What you need to do =>
Everything from the top of the data below through the line with "[Follow on Instagram] (92, 1326)" should be duplicated exactly, and nothing past it.
Start of Provided entries
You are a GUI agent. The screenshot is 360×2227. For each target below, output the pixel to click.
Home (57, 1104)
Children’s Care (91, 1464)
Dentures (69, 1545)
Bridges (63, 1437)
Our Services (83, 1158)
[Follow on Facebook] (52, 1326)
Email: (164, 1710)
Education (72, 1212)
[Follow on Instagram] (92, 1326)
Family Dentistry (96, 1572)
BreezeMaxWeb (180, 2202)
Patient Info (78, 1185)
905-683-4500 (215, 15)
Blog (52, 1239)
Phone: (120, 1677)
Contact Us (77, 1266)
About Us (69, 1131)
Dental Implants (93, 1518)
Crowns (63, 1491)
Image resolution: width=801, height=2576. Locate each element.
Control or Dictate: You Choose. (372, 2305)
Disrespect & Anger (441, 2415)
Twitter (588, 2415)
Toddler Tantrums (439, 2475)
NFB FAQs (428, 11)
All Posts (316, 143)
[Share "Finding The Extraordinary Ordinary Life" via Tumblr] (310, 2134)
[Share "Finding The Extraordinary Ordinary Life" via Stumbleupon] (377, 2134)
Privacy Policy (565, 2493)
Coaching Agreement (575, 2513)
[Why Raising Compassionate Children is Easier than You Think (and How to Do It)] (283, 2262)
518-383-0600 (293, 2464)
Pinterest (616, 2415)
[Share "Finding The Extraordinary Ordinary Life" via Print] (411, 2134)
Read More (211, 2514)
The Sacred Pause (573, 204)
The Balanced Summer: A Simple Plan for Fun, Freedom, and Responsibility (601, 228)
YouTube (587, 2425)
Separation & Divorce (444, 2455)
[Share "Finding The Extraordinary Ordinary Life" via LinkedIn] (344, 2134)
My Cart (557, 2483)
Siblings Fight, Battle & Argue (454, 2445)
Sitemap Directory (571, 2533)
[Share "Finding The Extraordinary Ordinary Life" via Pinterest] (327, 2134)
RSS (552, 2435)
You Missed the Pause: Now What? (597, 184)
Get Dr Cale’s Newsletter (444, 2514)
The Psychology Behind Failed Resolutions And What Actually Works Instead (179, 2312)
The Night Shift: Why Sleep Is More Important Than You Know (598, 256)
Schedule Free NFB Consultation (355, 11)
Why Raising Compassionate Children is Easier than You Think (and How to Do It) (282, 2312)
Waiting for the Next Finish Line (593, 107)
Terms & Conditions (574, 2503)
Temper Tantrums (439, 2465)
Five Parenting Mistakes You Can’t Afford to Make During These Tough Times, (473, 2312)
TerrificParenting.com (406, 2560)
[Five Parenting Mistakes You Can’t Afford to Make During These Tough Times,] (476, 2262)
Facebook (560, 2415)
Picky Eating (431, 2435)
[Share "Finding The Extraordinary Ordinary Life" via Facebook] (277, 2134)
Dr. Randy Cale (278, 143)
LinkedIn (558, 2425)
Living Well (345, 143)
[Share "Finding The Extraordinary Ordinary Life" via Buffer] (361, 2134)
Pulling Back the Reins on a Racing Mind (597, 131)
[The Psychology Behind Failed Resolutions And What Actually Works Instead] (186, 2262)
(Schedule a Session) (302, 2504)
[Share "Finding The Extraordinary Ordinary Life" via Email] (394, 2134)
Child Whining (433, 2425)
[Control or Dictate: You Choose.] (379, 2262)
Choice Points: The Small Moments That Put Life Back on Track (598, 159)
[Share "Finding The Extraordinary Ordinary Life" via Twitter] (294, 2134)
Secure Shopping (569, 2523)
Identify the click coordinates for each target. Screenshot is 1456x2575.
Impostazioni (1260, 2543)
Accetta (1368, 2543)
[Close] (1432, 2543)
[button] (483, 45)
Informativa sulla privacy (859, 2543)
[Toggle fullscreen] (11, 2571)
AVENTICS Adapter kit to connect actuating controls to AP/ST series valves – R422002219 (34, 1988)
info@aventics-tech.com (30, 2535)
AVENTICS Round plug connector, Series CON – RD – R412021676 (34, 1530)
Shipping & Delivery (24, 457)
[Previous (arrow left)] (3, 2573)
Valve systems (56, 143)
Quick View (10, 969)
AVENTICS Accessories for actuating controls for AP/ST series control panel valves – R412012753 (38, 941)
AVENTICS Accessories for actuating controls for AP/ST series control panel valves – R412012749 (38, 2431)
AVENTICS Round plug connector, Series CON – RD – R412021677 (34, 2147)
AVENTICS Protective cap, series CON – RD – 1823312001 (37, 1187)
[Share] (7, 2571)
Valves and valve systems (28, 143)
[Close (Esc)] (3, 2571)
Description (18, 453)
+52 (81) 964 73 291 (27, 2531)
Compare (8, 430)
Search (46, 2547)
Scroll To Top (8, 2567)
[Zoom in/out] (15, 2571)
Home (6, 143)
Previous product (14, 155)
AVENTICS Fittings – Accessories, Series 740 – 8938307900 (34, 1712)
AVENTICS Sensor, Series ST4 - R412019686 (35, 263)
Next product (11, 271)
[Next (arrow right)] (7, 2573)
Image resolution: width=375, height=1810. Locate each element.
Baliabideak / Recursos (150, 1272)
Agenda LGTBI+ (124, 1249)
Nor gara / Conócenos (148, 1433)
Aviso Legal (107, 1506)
End of Provided entries
Finished task =>
You are a GUI agent. The screenshot is 360×2227. For each target below, output the pixel to click.
Home (57, 1104)
Children’s Care (91, 1464)
Dentures (69, 1545)
Bridges (63, 1437)
Our Services (83, 1158)
[Follow on Facebook] (52, 1326)
Email: (164, 1710)
Education (72, 1212)
[Follow on Instagram] (92, 1326)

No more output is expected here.